THE BASIC STORY OF the BOOK

The story centers on a note that Mack, the husband and father in the story, received from “Papa,” who is supposed to represent God the Father. It reads, “Mackenzie, It’s been a while. I’ve missed you. I’ll be at the shack next weekend if you want to get together” (p. 19). From this, the story moves through the personal struggles Mack has with such questions as: Why would someone send me this letter? Does God really speak through letters? How would my seminary training respond to this interaction between God and man? The story takes a turn when Mack’s son almost drowns while canoeing. During the chaos his daughter is abducted and eventually killed. This is what caused Mack to fall into what the book calls “The Great Sadness.” This time period is supposed to reflect his spiritual condition after the death of his daughter and the questions he has been asking for many years.

Grieved with the death of his daughter and the possibility that the note might be from God, Mack packs his bags and heads for the shack. The point of this journey is to suggest that his traditional teaching, Sunday prayers, hymns, and approach to Christianity were all wrong. He comes to the conclusion that “cloistered spirituality seemed to change nothing in the lives of people he knew, except maybe Nan [his wife]” (p. 63). In spite of being an unlikely encounter with God, Young uses this fictional encounter as a vehicle for Mack’s spiritual journey and encounter at the shack.

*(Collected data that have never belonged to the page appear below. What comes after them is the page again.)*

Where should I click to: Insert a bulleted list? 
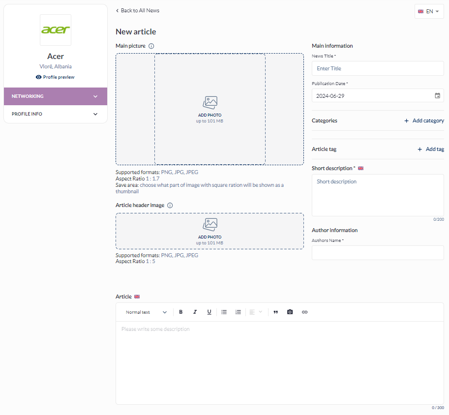[224, 312]
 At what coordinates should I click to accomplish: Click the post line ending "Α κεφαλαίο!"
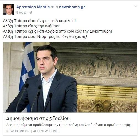pos(39,21)

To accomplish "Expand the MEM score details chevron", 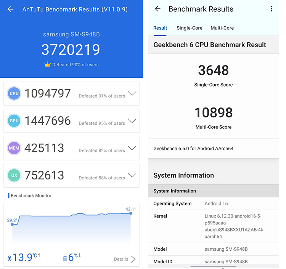I will pos(132,148).
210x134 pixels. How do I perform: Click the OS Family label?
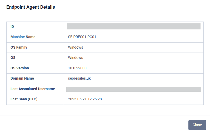click(x=19, y=47)
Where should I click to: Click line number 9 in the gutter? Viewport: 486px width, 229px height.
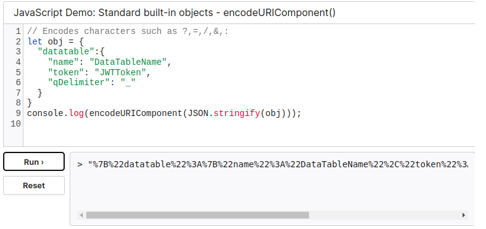(18, 113)
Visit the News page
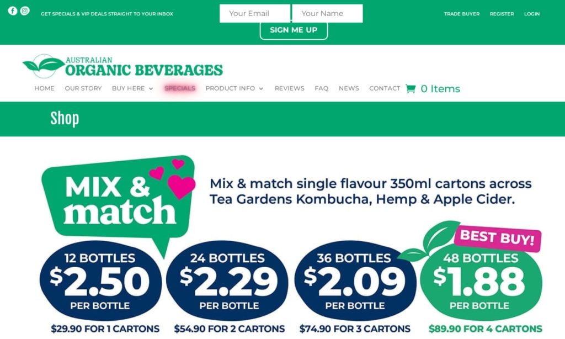 coord(349,88)
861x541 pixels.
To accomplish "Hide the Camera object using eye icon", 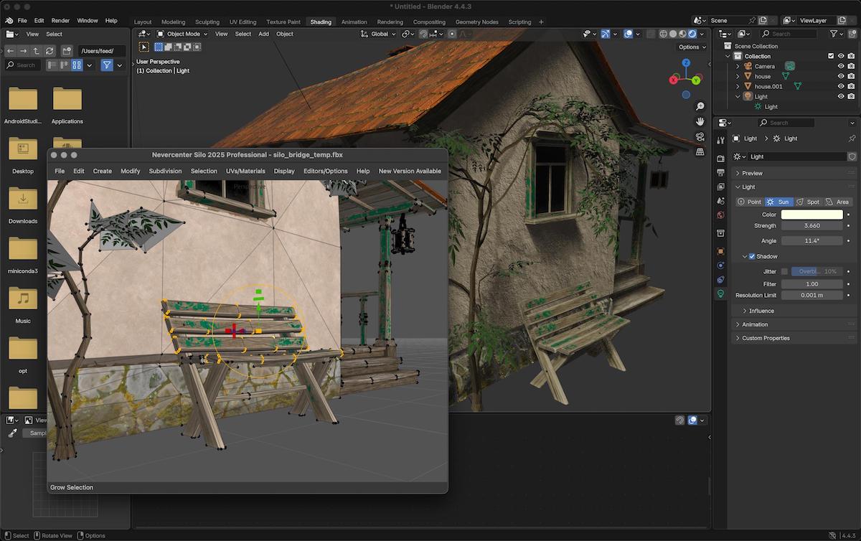I will [x=841, y=66].
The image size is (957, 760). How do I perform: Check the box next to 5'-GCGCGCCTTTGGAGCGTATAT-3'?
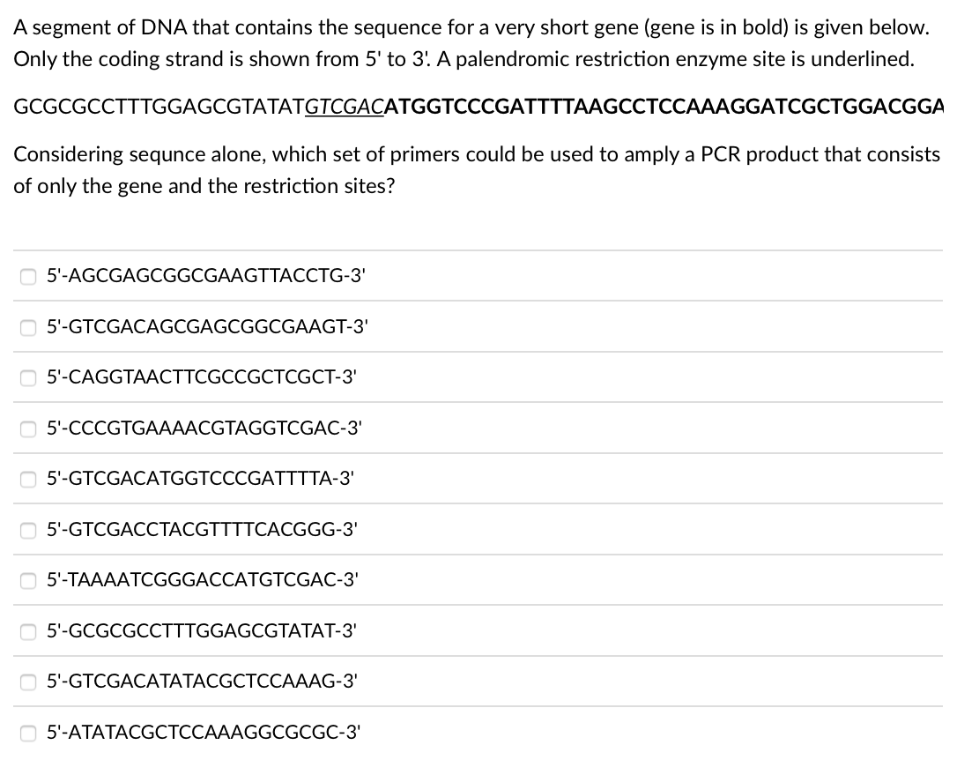(29, 631)
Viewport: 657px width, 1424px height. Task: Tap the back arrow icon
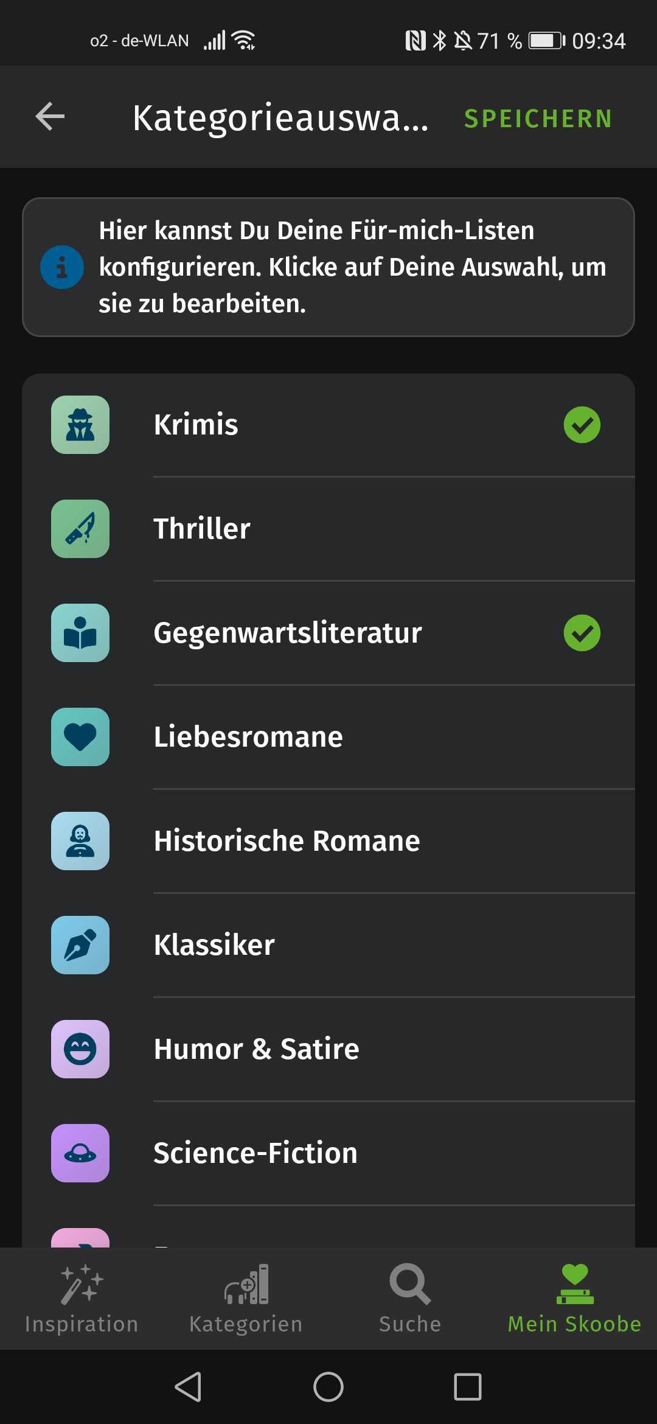[50, 117]
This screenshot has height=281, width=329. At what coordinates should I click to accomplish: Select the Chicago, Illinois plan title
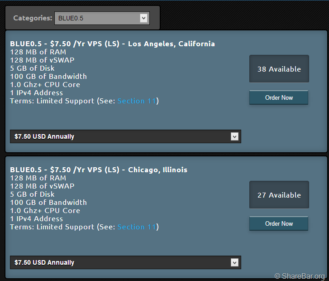99,170
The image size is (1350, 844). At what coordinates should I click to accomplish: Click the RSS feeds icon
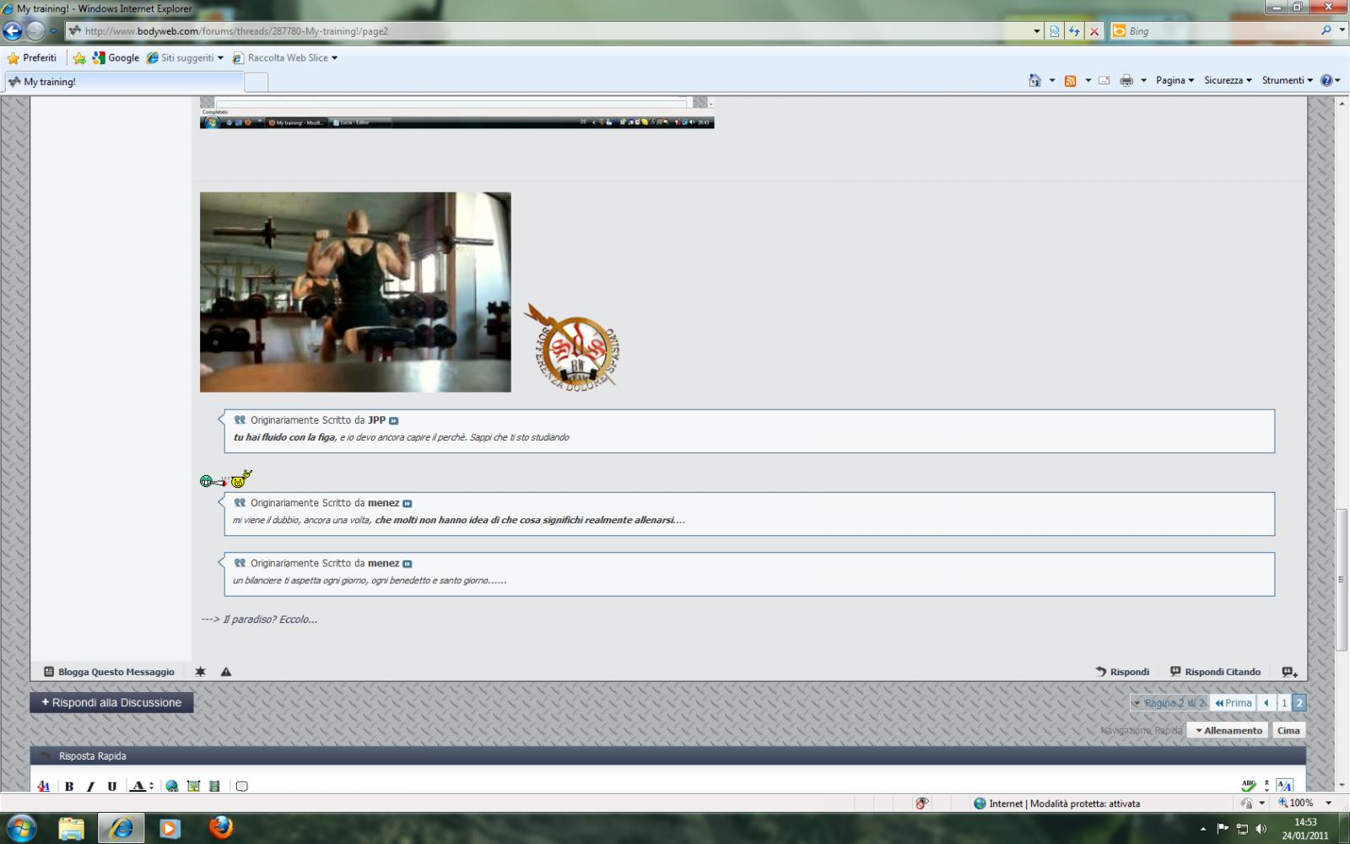(1070, 81)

While at the shack, Mack discovers that God is not what we expect Him to be. In fact, God the Father appears as a “large beaming African-American woman,” Jesus is presented as a “Middle Eastern and was dressed like a laborer, complete with tool belt and gloves,” and the Holy Spirit is named Sarayu, “a small, distinctively Asian woman.” The book identifies these three people as the Trinity (pp. 80—82). After trying to reconcile his seminary training with this new encounter with God, he concludes that what he had learned in seminary was of no help.

AN EVALUATION OF THE BOOK

YOUNG’S POINT IS CLEAR: forget your preconceived notions about God, forget your seminary training, and realize that God chooses to appear to us in whatever form we personally need; He is like a mixed metaphor. We cannot fall back into our religious conditioning (p. 91). THE SHACK attempts to present a Christian worldview through the genre of religious fiction, but just how Christian it is remains to be seen.

PROBLEM ONE: A REJECTION OF TRADITIONAL CHRISTIANITY

Beneath the surface of THE SHACK is a rejection of traditional Christianity (p. 179). He claims that traditional Christianity did not solve his problem. Even Seminary training didn’t help (p. 63). He insists that Christianity has to be revised in order to be understood, reminiscent of McClaren’s Emergent Church book titled, EVERYTHING MUST CHANGE. However, one might question whether it is Christianity that needs revision or Christians that need to be revitalized. One thing is certain; Christianity should not be rejected because it has some hypocritical representatives. To be sure, some seminary training is bad, and even good seminary training doesn’t help, if you don’t heed it. But the baby should not be thrown out with the bathwater. Christ established the Church and said the gates of hell would not prevail against it (Mat. 16:16-18). THE SHACK, as gripping as its story is, trades a church occupied with people who hear the Word of God preached for an empty shack where there is neither.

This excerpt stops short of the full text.